IAJBS 23rd Annual World Forum University of Namur, Namur, Belgium

Experience level: 
Dr. Sarah Cabral, Senior Lecturer in the Carroll School of Management at Boston College

Charging the Rich to Feed the Poor

In this paper, I will highlight two restaurants, Robin Hood in Madrid and Everytable in Los Angeles, that opened last year and which operate with an innovative and socially responsible business model; they charge the rich to feed the poor. Robin Hood has paying customers for breakfast and lunch, and this in turn allows the restaurant to provide free meals to the homeless for dinner. Everytable charges $8 for healthy, to-go meals in wealthy areas of Los Angeles but only $4 in Los Angeles’ poorer communities. Both restaurants have ties to Catholic priests; Robin Hood is run by 80-year-old Fr.
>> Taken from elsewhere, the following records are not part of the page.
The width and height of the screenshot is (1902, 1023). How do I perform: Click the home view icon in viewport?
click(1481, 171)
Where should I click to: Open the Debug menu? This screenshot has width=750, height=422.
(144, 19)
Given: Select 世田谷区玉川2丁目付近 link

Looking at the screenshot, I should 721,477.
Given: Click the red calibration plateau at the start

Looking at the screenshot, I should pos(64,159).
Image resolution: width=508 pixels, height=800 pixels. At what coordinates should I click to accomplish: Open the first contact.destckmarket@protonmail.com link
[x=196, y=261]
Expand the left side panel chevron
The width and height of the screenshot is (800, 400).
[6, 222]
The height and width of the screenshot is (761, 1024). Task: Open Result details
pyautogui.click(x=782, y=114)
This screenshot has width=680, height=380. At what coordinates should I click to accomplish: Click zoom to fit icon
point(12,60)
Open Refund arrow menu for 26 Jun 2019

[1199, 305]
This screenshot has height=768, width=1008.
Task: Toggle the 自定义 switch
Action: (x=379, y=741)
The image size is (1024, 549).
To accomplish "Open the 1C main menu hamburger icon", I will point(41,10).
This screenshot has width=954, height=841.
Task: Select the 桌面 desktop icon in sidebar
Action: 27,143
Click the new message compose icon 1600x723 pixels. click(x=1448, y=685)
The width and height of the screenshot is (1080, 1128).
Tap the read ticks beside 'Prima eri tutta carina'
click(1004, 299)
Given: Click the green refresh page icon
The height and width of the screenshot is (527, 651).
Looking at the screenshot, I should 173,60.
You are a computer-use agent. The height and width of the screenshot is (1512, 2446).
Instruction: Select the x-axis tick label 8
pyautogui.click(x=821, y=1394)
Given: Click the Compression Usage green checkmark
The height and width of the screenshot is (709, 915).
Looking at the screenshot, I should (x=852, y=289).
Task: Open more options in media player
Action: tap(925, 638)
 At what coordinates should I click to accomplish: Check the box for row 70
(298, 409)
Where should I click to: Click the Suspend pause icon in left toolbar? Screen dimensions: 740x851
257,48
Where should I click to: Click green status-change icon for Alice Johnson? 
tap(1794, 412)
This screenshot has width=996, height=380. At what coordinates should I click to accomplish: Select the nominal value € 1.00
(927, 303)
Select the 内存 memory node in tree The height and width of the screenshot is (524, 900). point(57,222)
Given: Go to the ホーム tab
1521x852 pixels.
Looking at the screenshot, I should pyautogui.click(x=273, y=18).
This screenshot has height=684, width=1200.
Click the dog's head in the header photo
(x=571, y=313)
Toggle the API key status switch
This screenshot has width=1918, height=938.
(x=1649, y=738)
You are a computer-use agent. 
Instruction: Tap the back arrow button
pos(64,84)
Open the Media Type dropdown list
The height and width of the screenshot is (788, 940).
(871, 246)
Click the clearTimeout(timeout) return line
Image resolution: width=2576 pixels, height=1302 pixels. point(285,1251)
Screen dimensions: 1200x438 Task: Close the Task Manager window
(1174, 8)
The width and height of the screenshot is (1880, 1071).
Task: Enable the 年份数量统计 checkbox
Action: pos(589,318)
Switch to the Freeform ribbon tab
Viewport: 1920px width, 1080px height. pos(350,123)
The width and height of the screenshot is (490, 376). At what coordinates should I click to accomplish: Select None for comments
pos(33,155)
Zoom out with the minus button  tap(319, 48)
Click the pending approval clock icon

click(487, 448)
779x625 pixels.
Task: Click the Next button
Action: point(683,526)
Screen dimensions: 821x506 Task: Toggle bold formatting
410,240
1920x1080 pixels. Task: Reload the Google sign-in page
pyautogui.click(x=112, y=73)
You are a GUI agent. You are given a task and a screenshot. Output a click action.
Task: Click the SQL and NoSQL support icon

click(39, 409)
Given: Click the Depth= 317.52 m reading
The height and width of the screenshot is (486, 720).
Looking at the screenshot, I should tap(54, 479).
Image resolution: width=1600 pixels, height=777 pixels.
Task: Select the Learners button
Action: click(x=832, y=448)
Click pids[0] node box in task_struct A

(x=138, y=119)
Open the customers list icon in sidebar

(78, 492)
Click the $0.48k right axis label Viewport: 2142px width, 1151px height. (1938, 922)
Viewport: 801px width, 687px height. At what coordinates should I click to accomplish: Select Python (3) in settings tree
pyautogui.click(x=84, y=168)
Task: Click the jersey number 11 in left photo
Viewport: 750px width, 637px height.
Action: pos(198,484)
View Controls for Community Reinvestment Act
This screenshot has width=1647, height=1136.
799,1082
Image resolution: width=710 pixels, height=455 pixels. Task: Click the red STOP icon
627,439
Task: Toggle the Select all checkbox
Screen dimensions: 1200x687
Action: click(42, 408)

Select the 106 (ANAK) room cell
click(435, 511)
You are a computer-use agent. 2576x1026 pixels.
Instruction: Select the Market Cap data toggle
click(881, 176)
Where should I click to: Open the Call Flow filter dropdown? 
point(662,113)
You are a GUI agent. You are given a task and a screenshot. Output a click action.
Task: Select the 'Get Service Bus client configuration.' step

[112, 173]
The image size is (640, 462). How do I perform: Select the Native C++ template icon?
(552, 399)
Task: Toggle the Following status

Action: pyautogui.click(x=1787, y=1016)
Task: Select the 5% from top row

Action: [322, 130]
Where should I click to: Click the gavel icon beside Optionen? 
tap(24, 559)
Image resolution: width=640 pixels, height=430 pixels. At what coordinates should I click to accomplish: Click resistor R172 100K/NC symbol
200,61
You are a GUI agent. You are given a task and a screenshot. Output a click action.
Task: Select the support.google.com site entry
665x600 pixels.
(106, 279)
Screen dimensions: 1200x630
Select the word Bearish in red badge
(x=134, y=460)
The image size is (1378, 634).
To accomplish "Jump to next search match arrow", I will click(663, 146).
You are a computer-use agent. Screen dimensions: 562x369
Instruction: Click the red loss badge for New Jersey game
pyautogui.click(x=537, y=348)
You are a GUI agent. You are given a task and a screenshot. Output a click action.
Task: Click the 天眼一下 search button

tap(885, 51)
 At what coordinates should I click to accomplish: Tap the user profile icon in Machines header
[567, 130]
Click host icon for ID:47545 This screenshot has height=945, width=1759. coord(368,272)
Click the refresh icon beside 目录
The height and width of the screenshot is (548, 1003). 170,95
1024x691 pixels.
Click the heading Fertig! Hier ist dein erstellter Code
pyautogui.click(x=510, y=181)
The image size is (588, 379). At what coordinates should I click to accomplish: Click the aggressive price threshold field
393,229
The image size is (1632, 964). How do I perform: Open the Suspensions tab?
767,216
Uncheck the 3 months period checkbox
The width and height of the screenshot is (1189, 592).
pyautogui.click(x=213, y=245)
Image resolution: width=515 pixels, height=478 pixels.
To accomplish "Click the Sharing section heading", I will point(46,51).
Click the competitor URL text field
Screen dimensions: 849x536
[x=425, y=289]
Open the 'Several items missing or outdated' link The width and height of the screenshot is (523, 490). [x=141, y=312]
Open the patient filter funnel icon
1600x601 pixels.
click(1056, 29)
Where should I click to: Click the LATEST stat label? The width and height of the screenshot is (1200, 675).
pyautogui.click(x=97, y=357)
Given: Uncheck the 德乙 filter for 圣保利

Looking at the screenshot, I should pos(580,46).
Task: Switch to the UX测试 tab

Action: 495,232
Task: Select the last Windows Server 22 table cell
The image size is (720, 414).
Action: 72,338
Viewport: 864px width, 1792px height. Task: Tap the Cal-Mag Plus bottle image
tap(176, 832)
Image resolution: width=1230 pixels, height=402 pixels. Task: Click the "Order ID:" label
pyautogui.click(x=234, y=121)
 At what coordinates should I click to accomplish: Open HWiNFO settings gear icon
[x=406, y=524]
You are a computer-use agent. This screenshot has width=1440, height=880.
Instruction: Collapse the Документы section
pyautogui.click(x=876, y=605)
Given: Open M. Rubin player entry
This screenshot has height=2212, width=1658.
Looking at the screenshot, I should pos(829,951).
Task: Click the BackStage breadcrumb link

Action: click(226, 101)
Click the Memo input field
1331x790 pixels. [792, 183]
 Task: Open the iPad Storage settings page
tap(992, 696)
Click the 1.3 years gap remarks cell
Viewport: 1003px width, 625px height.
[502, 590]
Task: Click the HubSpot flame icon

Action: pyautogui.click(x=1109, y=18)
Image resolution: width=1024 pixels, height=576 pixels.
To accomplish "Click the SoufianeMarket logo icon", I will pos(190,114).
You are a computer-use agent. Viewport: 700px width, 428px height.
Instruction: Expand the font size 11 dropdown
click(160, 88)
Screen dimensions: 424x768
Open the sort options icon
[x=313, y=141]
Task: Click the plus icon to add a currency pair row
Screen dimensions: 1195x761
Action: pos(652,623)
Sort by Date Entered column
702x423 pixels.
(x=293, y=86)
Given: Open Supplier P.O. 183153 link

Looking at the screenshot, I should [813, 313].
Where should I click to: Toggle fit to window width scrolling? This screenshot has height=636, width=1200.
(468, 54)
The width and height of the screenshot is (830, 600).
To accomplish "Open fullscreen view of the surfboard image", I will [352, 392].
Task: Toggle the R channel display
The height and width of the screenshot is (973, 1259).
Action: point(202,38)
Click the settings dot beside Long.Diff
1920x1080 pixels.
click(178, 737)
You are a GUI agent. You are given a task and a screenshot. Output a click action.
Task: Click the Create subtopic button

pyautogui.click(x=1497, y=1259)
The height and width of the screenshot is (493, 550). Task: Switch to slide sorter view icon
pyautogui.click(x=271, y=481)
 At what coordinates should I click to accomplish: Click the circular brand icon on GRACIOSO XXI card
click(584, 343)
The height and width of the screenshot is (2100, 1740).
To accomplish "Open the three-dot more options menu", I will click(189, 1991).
Ángel García Rodriguez, and the entrepreneurs behind Everytable are partners with Fr. Greg Boyle, who founded Homeboy Industries. After describing the sustainable business model of the two restaurants, this paper will then analyze the fairness and rightness of such an approach. How can charging the rich to feed the poor be justified as an ethical action? After raising objections, I will ultimately argue that such a business model is ethical based on utility, moral duty, and Catholic social teaching.